In their motion to dismiss the conviction, Krasner’s team said McCaffery and Sax illegally withheld evidence helpful to Patterson, including information about alternative suspects.
Although McCaffery and Sax are not named in the motion, the document said the concealment of exculpatory evidence “occurred over two trials” and added: “Prosecution that deliberately violates these constitutional rights is not law enforcement in any sense — it is a violation of the law.”
Sax at the time denied withholding any evidence, and also accused Krasner of seeking to dismiss the case because the two men disliked each other. In an interview last week, Sax again denied concealing any evidence.
McCaffery, however, did not comment publicly on the accusations against her when Krasner filed the dismissal motion. And in 2020, she and her attorneys, led by Bryan Lentz, decided to file a right-to-know request to seek access to the Patterson trial file, believing it would contain proof that McCaffery had disclosed everything as required by law.

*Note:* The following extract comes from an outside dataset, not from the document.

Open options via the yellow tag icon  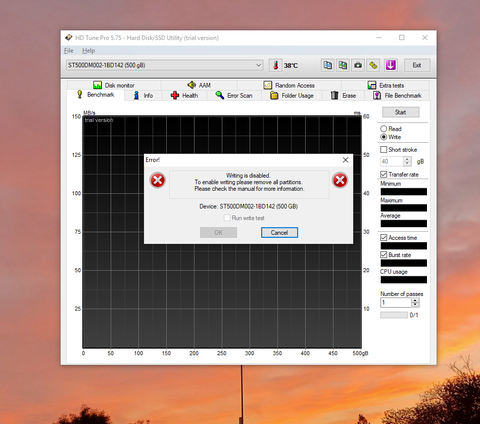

Krasner’s office denied her request, saying the files were exempt from public disclosure under Pennsylvania’s open records laws. And after a series of steps through the courts, the matter was sent to Coyle, the city judge, to oversee.
A contentious court hearing
That is how Voci and Krasner ended up in her courtroom in recent weeks, testifying before Coyle while being questioned by Lentz.
The testimony and questions often veered well beyond typical open records issues, and into territory including how Patterson’s case was reinvestigated, whether the dismissal motion was supported by sufficient evidence, and how various lawyers behaved during the case’s history.
Krasner’s time on the stand was contentious from the moment he sat down. He and Lentz frequently interrupted one another and disagreed about nearly everything.
Then, while being questioned, Krasner gave an answer blasting Sax, saying: “Anything he was involved in as a lawyer was suspect, and he’s lucky he’s not locked up.”
(Sax, in last week’s interview, said such an assertion was “not worthy of a response.”)
The district attorney had similarly harsh words for former homicide prosecutor Ed Cameron, an office veteran who sent emails to colleagues expressing reservations about exonerating Patterson.
Krasner said he’d tried a case against Cameron before becoming district attorney, and, without elaborating, said he found Cameron’s behavior during it “troublesome.”
Krasner later said that Cameron oversaw a “win-at-all-costs” culture in the office, and insinuated that Cameron may have engaged in the destruction of evidence as part of it, saying he spent “a lot of time around the shredder.”
(Cameron died of brain cancer in 2020. Voci testified that Cameron was “in the top five [lawyers] that I’ve ever seen.”)
Coyle, the judge, frequently grew exasperated with the back-and-forth, urging the attorneys to stay focused on the issues more central to McCaffery’s open records request.
It was not immediately clear how the judge might rule on that issue — or when. She is expected to review the newly disclosed file boxes, and could take days or weeks to reach a conclusion about whether those records or any others should be made available to McCaffery.
In addition, any decision Coyle makes could be appealed to a higher court. The case — already entering its fifth year — is therefore unlikely to be fully resolved any time soon.